Background & Purpose

Like many areas across the country, housing is increasingly scarce on Mount Desert Island due to a variety of factors, including market dynamics, regulatory forces, the high costs of construction, inflation, labor shortages, residual fallout from pandemic supply chain issues, and low interest rates during the pandemic spurring a surge in purchases of primary and second homes. Mount Desert Island faces additional pressures due it its desirable location, limited land availability, limited year-round rental options, limited public infrastructure, and a historically hot second-home market and, now, short-term rental market.

The result is that our housing stock is often unaffordable to year-round households and unavailable for seasonal workers. These issues are having ramifications on our communities and our island-wide economy.

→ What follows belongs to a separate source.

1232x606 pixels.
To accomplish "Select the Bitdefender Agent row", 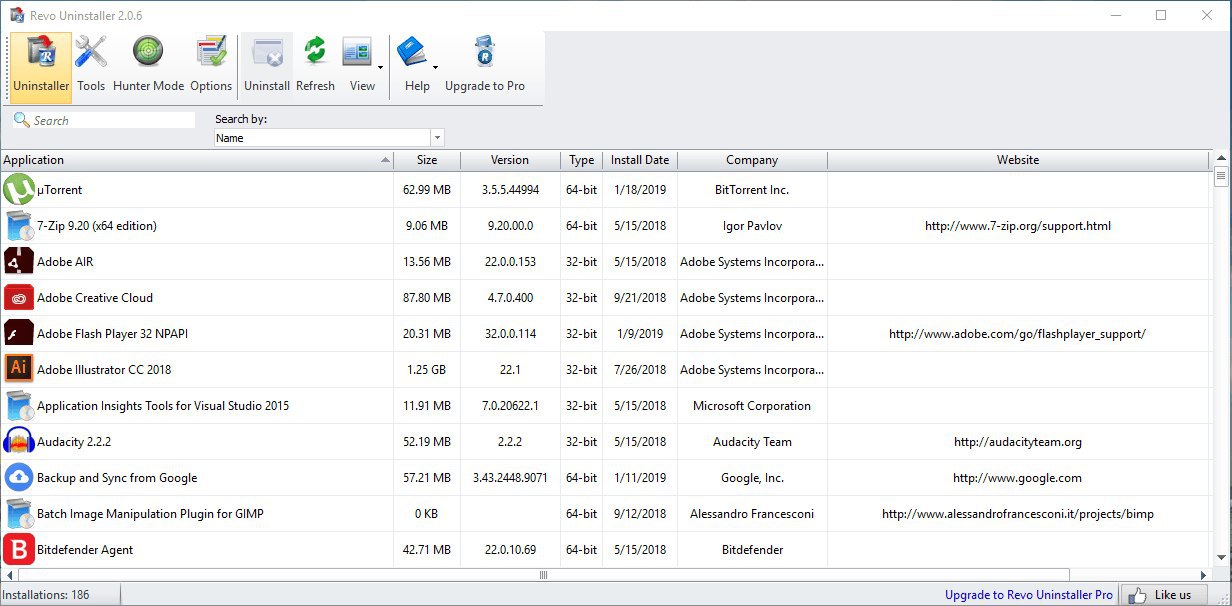I will point(606,549).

Major employers struggle to attract and retain workers, businesses are unable to stay open on a regular schedule, and service delivery of municipal and healthcare services are strained.

The graph above shows the relative increases in income (orange) and home prices (navy blue) in the four towns on Mount Desert Island (Tremont, Southwest Harbor, Bar Harbor, and Mount Desert), Maine since 2000.
Source: Maine Housing.

What do we hope to achieve?

The MDI Housing Solutions Initiative strives to create a framework for addressing the ongoing need for different types of housing on MDI, to bring potential partners together, and facilitate a dialogue about island-wide housing and economic issues. Housing will always be a challenge on MDI and this project seeks to foster collaborative, community-driven solutions through facilitated meetings, forums, workshops, public outreach, cultural sector projects, policy changes, and the identification of new funding sources and mechanisms.